Dyrektor Biura Komunikacji Korporacyjnej PZU Marek Baran przekazał w poniedziałek PAP, że dotąd zgłoszono ponad 29 tys. szkód. W tym szkody majątkowe - prawie 25,5 tys., rolne - ponad 2,7 tys. i komunikacyjne - prawie tysiąc. W sumie ponad 29,2 tys. szkód. "Rzeczpospolita" poinformowała w poniedziałek, że "ubezpieczyciele nieoficjalnie podają, że po nawałnicach wypłacą ok. 400 mln zł odszkodowań, ale to pokryje tylko część strat".
Prezes PZU Paweł Surówka ocenił w ubiegły piątek w rozmowie z PAP, że w przypadku jego firmy ok. 200 mln zł może wynieść wartość szkód spowodowanych nawałnicami, jakie przeszły w ubiegły weekend przez Polskę.
Tymczasem marszałek woj. kujawsko-pomorskiego Piotr Całbecki powiedział w poniedziałek podczas konferencji prasowej, że straty po nawałnicy licząc same budynki, a nie zniszczenia w lasach czy rolnictwie, mogą - według ich szacunków - wynieść w województwie ok. 1 mld zł.
Także resort środowiska informował, że nawałnica spowodowała ogromne straty przyrodnicze, zniszczone siedliska cennych gatunków, gniazda ptaków i legowiska dzikich zwierząt. A koszty likwidacji szkód spowodowanych przez wichury szacuje się na około miliarda złotych.
Jak powiedział PAP ekspert ds. komunikacji i edukacji z biura Rzecznika Finansowego, Marcin Jaworski odszkodowanie od ubezpieczyciela może wystarczyć na odbudowę domu tylko w przypadku stosunkowo nowych i dobrze ubezpieczonych budynków.

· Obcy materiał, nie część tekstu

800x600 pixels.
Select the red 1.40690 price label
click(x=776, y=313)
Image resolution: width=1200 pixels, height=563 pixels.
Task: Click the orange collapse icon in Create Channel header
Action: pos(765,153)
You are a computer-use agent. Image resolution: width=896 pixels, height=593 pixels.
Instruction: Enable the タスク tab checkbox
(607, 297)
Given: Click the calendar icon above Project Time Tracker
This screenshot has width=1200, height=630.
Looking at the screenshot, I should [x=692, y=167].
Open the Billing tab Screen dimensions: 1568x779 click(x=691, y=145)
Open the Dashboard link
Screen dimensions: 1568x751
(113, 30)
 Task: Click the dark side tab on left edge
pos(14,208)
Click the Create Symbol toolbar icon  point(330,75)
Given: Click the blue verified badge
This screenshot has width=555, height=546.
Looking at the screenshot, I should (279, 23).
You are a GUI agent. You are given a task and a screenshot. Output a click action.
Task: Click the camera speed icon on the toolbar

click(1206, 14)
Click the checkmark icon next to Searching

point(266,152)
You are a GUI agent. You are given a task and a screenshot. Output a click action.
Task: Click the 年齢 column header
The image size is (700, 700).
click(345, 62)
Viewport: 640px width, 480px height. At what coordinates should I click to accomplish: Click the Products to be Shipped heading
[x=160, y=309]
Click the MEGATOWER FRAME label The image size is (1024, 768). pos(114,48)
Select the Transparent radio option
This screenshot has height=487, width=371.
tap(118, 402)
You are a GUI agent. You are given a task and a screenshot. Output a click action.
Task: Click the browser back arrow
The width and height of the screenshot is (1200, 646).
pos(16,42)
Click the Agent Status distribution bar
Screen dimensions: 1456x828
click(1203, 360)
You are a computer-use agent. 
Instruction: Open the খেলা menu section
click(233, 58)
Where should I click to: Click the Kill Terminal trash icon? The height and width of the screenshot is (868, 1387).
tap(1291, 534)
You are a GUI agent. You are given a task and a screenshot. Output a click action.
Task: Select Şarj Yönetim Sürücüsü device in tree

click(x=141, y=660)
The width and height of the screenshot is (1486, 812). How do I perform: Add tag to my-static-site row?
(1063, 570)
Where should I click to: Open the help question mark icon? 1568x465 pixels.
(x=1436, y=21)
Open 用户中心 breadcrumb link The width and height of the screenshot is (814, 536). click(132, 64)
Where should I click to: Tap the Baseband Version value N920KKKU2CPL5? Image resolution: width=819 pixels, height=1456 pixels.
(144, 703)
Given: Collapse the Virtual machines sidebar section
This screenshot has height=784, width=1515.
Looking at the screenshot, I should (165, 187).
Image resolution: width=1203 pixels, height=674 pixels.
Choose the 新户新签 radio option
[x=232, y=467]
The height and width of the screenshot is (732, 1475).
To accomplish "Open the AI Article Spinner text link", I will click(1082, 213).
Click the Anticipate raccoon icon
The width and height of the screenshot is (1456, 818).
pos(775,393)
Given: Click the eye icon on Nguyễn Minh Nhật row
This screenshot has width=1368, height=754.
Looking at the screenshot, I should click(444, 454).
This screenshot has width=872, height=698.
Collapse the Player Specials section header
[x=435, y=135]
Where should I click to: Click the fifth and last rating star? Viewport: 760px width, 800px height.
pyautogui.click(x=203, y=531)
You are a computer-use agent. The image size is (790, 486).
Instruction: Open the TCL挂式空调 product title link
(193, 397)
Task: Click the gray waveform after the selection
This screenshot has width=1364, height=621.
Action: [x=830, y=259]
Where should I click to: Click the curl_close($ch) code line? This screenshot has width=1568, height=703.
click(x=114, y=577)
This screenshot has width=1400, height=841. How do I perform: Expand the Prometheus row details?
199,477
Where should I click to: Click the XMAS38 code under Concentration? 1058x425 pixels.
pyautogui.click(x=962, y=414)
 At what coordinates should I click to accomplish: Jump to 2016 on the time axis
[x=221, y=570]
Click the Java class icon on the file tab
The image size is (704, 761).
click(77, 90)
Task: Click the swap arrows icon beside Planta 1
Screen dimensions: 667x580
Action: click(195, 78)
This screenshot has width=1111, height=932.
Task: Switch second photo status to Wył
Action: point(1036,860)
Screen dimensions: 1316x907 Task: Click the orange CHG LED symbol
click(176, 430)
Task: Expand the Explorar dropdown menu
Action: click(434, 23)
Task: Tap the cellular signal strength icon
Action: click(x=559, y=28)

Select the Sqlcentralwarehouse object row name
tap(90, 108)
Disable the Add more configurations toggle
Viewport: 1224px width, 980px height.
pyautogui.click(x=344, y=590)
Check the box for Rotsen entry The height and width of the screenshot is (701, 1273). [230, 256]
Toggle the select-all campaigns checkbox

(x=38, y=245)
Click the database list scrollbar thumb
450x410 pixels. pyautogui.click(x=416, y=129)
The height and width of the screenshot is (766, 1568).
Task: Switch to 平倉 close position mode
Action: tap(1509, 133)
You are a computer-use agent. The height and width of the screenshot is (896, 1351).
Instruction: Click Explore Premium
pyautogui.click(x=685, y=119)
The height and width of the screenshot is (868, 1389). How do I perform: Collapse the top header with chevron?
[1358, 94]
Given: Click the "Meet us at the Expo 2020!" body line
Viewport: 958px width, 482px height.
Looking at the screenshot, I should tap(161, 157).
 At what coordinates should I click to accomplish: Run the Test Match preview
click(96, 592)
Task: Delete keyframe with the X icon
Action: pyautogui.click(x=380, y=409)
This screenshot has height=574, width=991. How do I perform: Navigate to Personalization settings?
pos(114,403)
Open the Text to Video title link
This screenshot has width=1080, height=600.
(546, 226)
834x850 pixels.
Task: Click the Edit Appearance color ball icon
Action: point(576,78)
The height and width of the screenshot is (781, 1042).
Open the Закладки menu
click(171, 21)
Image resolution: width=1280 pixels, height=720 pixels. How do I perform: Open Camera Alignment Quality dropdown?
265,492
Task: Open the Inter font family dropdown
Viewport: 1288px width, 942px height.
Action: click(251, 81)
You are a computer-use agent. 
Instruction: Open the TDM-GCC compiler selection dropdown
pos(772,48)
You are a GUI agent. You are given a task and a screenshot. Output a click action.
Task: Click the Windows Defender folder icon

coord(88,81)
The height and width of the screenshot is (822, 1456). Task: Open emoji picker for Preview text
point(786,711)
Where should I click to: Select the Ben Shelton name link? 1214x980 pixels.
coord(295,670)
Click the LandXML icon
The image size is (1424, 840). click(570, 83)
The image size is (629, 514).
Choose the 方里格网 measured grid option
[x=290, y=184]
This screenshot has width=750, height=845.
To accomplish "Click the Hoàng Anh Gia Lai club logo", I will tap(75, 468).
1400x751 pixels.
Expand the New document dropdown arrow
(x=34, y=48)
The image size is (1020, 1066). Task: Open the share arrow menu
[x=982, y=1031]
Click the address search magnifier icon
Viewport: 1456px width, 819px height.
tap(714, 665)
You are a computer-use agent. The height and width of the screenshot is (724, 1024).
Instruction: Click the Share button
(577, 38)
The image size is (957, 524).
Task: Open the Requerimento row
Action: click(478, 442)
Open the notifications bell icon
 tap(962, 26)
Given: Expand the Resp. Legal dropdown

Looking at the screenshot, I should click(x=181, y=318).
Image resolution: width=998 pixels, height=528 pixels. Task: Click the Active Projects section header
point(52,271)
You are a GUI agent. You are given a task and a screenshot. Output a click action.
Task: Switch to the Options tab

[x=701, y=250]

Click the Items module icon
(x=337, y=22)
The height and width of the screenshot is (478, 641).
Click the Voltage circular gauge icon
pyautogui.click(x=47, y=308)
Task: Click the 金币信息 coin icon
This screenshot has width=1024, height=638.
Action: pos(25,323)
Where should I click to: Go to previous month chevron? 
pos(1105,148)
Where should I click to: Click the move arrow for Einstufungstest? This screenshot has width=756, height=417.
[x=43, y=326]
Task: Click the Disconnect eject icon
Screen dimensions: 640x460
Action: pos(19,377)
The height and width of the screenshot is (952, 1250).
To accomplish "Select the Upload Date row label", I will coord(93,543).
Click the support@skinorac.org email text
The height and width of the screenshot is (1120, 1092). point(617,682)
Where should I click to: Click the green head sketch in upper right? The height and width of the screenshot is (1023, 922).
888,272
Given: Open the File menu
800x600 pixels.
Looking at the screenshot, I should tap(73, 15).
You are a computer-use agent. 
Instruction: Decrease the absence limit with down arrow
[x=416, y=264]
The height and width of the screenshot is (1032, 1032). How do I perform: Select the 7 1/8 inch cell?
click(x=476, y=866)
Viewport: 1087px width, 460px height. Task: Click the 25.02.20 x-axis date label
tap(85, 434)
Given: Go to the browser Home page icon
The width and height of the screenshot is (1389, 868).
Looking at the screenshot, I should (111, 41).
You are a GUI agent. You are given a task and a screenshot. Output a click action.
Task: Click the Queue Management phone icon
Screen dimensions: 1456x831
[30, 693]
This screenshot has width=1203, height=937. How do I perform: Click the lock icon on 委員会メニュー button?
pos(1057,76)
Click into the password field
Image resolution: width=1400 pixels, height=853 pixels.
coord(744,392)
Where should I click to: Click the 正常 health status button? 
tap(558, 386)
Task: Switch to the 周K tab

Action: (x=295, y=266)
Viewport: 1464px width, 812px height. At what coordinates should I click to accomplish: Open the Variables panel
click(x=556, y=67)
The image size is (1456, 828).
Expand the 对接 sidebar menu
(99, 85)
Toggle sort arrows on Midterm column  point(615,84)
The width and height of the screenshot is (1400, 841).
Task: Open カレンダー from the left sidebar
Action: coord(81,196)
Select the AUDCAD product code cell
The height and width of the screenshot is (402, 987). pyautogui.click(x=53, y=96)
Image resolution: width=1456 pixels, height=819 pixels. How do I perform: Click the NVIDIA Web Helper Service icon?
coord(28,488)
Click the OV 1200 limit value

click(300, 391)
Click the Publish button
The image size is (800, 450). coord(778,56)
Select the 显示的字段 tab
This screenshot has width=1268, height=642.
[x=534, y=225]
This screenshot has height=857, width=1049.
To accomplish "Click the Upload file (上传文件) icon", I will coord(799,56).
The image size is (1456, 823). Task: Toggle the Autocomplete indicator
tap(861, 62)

"Problem w tym, że np. obowiązkowym ubezpieczeniem budynków rolniczych według tzw. wartości nowej można ubezpieczyć tylko domy, których stopień zużycia w dniu zawarcia umowy ubezpieczenia nie przekracza 10 proc. W przypadku umów dobrowolnych, według wartości nowej - nazywanej też odtworzeniową - można ubezpieczyć nieruchomości nie starsze niż 20-50 lat, w zależności od rodzaju mienia czy warunków danej umowy.
W przypadku starszych budynków ma zastosowanie tzw. wartość rzeczywista, czyli przy wyliczaniu odszkodowania uwzględnia się ich zużycie techniczne" - przekazał. Jednocześnie dodał, że do tego, na wysokość wypłat wpływają praktyki niektórych ubezpieczycieli, którzy np. "w przypadku ubezpieczeń obowiązkowych budynków potrafią naliczać zużycie techniczne dwa razy: przed zawarciem umowy i po szkodzie".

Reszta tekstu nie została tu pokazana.